It takes willpower to get up an hour early to write, but it’s worth it. You’ll start the day with something positive and head out into the world with the knowledge that you did something important that’s just for you.

3. Pair your writing with an ingrained behavior. We all have certain unconscious “cues” that trigger our most deeply ingrained habits — both good and bad. We sit down to watch our favorite show at the end of the day, and suddenly the Oreos make an appearance. We start working out after a long dry spell, and miraculously our eating habits improve simultaneously.

I’ve found that one of the most effective ways to get a positive habit to stick is to pair it with another habit that’s already well-established — one that you find rewarding.

For me, it’s that first cup of coffee. These days, I have my first sip at my writing desk while I’m working, and the smell of freshly ground beans triggers the impulse to get to work. It’s a holdover from those early mornings when I would stumble from my bed to the kitchen, hit “brew,” fire up my Macbook, and then shuffle back out to grab my coffee before settling in for the day’s writing session.

Identify something that’s rewarding enough to get you out of bed, and pair that with your writing.

4. Make it too easy not to write. Willpower is a muscle, and like any other muscle, it can become fatigued from overuse. The trick to getting important writing done is to make it so easy and straightforward that all you have to do is propel your butt into the chair.

I know that if my computer is dead, my charger is packed away, I’m out of coffee, and it’s cold in my office, the whole idea of writing first thing seems much more daunting. When I was first establishing my writing practice, I would fill the coffee pot the night before, clear off my desk, open the screen to the chapter I was working on, and leave my cozy writing sweater draped over my chair.
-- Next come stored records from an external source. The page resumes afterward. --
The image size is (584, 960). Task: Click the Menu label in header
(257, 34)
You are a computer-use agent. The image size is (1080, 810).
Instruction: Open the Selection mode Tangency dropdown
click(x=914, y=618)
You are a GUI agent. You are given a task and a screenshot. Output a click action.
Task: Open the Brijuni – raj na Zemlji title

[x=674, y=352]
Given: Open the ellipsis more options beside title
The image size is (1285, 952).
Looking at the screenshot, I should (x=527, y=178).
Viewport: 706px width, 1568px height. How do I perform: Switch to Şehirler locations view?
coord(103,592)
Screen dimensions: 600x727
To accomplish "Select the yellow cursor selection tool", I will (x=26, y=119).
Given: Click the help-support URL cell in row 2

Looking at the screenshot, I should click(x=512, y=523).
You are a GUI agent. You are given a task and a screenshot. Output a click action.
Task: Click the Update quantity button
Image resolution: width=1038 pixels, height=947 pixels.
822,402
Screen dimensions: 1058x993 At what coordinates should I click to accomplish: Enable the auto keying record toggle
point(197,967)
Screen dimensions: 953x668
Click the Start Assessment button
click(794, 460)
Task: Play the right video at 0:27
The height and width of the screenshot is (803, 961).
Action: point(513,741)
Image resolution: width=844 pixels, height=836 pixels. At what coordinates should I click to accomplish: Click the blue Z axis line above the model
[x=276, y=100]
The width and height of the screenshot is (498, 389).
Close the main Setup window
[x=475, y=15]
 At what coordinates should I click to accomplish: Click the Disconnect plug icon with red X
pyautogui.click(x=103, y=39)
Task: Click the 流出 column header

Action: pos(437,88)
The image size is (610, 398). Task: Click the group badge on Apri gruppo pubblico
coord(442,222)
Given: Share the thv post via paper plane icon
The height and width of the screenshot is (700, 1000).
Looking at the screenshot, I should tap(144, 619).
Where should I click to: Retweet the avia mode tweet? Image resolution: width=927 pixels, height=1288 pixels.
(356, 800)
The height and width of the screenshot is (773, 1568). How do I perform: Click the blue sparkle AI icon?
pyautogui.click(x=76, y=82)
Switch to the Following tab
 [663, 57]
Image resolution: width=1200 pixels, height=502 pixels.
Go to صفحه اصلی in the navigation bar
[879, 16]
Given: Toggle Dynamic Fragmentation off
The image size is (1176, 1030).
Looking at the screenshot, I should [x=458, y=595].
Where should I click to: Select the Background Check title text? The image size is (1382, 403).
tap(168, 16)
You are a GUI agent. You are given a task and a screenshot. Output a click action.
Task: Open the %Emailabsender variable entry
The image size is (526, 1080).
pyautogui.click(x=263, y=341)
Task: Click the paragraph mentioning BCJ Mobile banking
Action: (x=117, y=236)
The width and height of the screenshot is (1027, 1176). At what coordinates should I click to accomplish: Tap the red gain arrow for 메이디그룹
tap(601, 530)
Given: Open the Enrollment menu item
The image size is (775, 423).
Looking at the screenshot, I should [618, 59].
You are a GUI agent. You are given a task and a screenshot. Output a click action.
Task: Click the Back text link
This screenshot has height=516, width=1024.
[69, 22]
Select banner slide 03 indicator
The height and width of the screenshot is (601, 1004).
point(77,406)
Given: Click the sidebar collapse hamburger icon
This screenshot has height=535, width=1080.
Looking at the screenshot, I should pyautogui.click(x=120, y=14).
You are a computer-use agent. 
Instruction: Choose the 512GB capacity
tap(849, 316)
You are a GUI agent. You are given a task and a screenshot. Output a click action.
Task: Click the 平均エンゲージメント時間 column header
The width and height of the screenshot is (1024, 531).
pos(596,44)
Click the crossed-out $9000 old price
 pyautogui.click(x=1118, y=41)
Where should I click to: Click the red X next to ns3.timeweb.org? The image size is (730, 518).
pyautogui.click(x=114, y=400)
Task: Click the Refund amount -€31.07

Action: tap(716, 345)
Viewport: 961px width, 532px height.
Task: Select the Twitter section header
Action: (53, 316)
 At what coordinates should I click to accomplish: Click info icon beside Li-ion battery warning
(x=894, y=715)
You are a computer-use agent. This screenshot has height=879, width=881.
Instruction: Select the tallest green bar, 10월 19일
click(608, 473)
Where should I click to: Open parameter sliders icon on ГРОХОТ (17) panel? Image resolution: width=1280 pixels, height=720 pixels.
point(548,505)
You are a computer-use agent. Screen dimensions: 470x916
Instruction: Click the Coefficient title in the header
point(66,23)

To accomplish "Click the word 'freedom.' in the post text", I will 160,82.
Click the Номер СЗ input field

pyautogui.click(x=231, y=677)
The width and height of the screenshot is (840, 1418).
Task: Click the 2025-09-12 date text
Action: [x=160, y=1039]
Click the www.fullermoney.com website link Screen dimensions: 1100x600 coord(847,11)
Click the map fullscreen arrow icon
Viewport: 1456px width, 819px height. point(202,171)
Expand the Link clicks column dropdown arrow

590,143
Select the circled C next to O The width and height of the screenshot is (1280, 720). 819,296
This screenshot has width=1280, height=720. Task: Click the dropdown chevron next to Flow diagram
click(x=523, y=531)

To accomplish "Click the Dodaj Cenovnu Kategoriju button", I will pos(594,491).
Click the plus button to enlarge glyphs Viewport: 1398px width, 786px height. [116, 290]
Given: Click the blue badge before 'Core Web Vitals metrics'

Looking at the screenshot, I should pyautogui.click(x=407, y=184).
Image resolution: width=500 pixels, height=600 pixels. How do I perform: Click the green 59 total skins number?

Find small ways to make things easier for your bleary-eyed future self, and do them on a regular basis. Maybe that means packing your children’s lunches the night before or laying out the outfit you’re going to wear. These things that seem small the night before can make a huge difference the next morning.

5. Set goals and record your progress. Did you know that you’re 42 percent more likely to achieve your goals if you write them down? This comes from a study by Dr. Gail Matthews at Dominican University in California, who found that having participants write down their goals, formulate action commitments, and send weekly progress reports to a supportive friend made a stunning difference in participants’ success rates.

I set daily writing goals for myself, and I encourage all of my students to do the same. It doesn’t matter if your word count goal is 250 words per day or 2,500 — what matters is that you have a target and that you make a habit of reaching it.

An equally important aspect of goal-setting is tracking your progress. I record my daily word count and other completed tasks in a writing calendar of my own design. This serves multiple purposes. One, it gives me a sense of accomplishment when I look back at the week or month, and two, it helps me identify patterns in my productivity.

For example, if I’m one week into a first draft and I’m not hitting my word count goal, I don’t panic. I’ve been tracking my progress long enough to know that this is normal for me; I don’t really hit my stride until I get into the rhythm of a story.

You might notice that you have a hard time hitting your goals on Mondays or at the beginning of the month since you always have to work late on the 30th or 31st. That’s okay — it’s better to know these things about yourself so that you can plan for them rather than beating yourself up. Remember: You can’t manage what you don’t measure.

Writing a novel often seems like a daunting task, but it’s much less daunting if you approach it day by day, week by week. Having a daily writing routine is the key to producing work and to keep producing work even when you feel uninspired.